Ce conflit qui dure depuis près de trois ans, a fait plus de 3.000 morts et forcé près de 700.000 personnes à fuir leur domicile.Selon les ONG internationales, les populations sont les premières victimes de ce conflit.
"Nous appelons le gouvernement à s'assurer que les forces de sécurité se conforment au normes légales internationales applicables quand elles mènent des opérations", a demandé mardi l'ONU dans son communiqué, exhortant également les groupes armés à respecter "la loi internationale".

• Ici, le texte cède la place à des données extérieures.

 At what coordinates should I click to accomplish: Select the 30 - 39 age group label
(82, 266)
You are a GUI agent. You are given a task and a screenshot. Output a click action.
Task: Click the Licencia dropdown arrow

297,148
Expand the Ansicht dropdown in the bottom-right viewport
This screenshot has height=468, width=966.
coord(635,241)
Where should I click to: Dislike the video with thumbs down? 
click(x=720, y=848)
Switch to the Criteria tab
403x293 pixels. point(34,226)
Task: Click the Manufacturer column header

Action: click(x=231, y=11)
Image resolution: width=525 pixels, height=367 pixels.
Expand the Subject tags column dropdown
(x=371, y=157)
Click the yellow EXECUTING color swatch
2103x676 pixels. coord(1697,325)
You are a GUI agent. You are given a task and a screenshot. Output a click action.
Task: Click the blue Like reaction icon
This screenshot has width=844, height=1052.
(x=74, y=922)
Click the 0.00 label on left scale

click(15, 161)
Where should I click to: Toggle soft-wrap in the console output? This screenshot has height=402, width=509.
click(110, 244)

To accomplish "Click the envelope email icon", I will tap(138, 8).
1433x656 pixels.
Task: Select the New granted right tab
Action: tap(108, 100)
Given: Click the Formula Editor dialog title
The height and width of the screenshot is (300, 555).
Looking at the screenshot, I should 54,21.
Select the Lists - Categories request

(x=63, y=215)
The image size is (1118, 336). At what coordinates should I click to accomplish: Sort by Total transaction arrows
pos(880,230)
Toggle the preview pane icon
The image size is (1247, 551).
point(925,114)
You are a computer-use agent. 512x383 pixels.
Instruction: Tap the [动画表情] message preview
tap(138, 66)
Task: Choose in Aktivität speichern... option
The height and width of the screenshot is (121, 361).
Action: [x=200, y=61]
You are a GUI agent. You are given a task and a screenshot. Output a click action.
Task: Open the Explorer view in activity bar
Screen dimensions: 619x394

Après presque trois ans d'inaction, Yaoundé s'était résolu, sous la pression internationale, à organiser en octobre dernier un Grand dialogue national pour tenter de mettre fin à la crise.
Mais boycotté par les groupes armés, il n'a pas permis de ramener la paix dans ces deux régions.
Les violences se sont même multipliées, selon les rapports de plusieurs ONG, notamment avant la tenue le 9 février dernier des élections législatives et municipales.
"Les violences n'ont pas cessé", ont déploré lundi 16 évêques catholiques de différents pays du monde, dans une lettre adressée au président Paul Biya, 86 ans dont 37 au pouvoir.Ces derniers exhortent son gouvernement à participer à des pourparlers avec les séparatistes.
- Médiation suisse -
"Il n'y aura pas de victoire militaire pour aucun des côtés", écrivent-ils."Une solution durable doit venir d'un processus de médiation qui inclut autant les groupes séparatistes armés anglophones que les représentants de la société civile non violents", ajoutent les évêques, appelant Yaoundé à participer aux discussions proposées par la Suisse.
Depuis plusieurs mois, la diplomatie suisse tente de susciter des discussions entre Yaoundé et les séparatistes anglophones.
Au Cameroun, la société civile continuent elle aussi de mettre la pression sur Yaoundé.
Mardi, le Réseau des défenseurs des droits humains en Afrique centrale (Redhac) a exhorté le président Biya à "déclarer un cessez-le-feu dans les régions du Nord-Ouest et du Sud-ouest" et à libérer les séparatistes emprisonnés pour permettre "des négociations saines et vraiment inclusives".
L'organisation s'est également inquiétée dans son communiqué de l'intensification des violences dans l'Extrême-nord du pays, où le groupe jihadiste Boko Haram multiplie les attaques.
Depuis 2014, l'armée tente, avec l'aide de groupes d'auto-défense, d'éradiquer ce groupe qui pille, tue et terrorise les populations.Mais des exactions de militaires contre des civils ont été aussi relevées par des ONG.
Hasard du calendrier, lundi, le procès des sept militaires accusés d'avoir exécuté en 2015 dans cette région deux femmes et leurs bébés, a repris avant d'être renvoyé au 2 mars, selon des sources judiciaires.
Ouvert en juillet 2019, ce procès a été ajourné à plusieurs reprises.A l'époque de ces assassinats, révélés par une vidéo, le gouvernement avait parlé de "fake news" et d'"horrible trucage", avant de se rétracter et d'arrêter les sept militaires.